Höhere Lebensqualität durch Urban Gardening

 

Beim Urban Gardening können Naturfreunde ihr Hobby-Gärtnerherz so richtig austoben. Exotische Chilipflanzen können ebenso angebaut werden wie seltene, beinahe schon in Vergessenheit geratene Gemüsesorten wie Schlangenbohne, violette Artischocken oder Winterheckenzwiebel. Gerade für Bewohner von mehrgeschoßigen Wohnbauten bieten Gemeinschaftsgärten die Möglichkeit ihr eigenes, biologisches Obst und Gemüse anzubauen. Die Wiederentdeckung der Verbundenheit mit der Natur spielt für viele dabei eine große Rolle. Wichtig ist dabei auch, dass jeder mitmachen kann, beim Anbauen, Säen und Ernten. Der Gemeinschaftscharakter, das gemeinsame Arbeiten, der Austausch mit den Nachbarn ist in vielen Urban Gardening Projekten ein zentraler Punkt.
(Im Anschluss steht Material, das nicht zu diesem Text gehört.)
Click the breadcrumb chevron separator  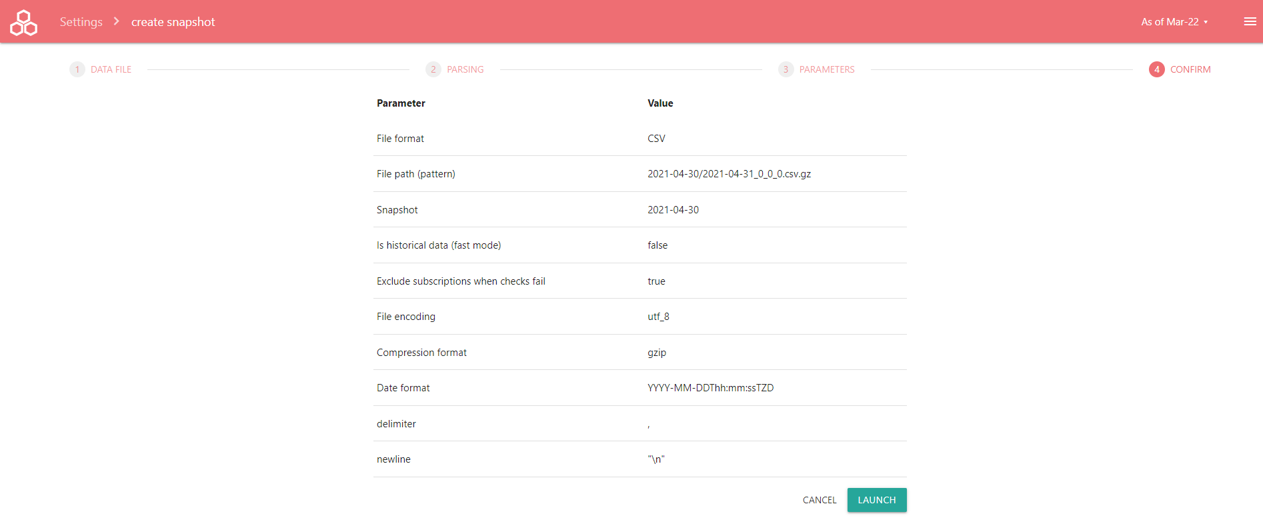[116, 21]
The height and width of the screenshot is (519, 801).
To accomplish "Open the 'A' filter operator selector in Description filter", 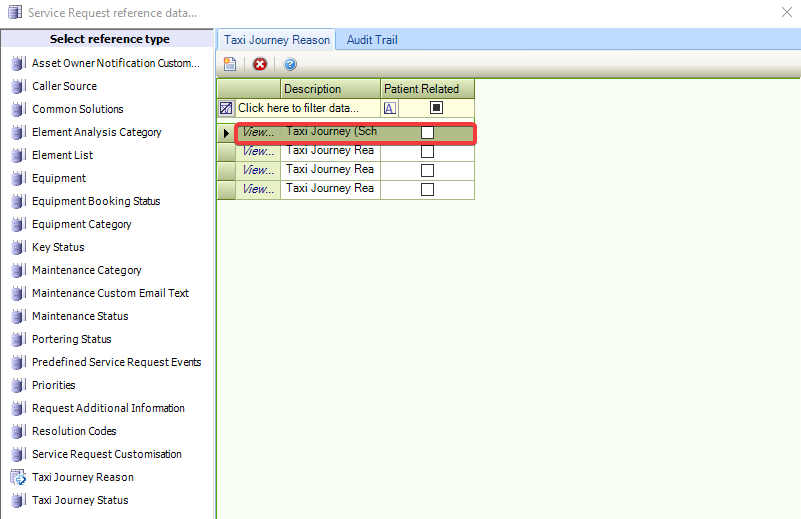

Denn, gemeinschaftlich genutzte Gärten schaffen neue Orte der Begegnung. Auch ökologisch ist Urban Gardening nich zu unterschätzen. Gärten bereichern Wohnhausanlagen mit guter Luft, beeinflussen das Klima positiv und fangen Regenwasser auf. Pflanzlich gesehen sind Nachbarschaftsgärten vielfältige Alleskönner, die gesunde Nahrungsmittel, nachbarschaftliches Miteinander und schöne Plätze zum Verweilen hervorbringen können. 

Grüne Oase in der Jägerstraße

 

Um diese vielen Vorteile den zukünftigen Bewohnern zu Gute kommen zu lassen, haben sich die Wiener Komfortwohnungen dazu entschlossen, bei ihrem Wohnbauprojekt in der Jägerstraße 58 einen Bereich für Urban Gardening zu schaffen, der den Bewohnern zur Verfügung stehen wird. Neben allgemeinen Freiflächen und einem Kinderspielplatz wird es für das gemeinsame „Gartln“ ausreichend Platz geben. Wasseranschlüsse und Hochbeete werden dabei zur Verfügung gestellt. Ziel ist es, Komfort nicht nur in den Wohnräumen, sondern auch auf den Gemeinschaftsflächen anzubieten und so eine grüne Oase mitten in der Stadt zu schaffen.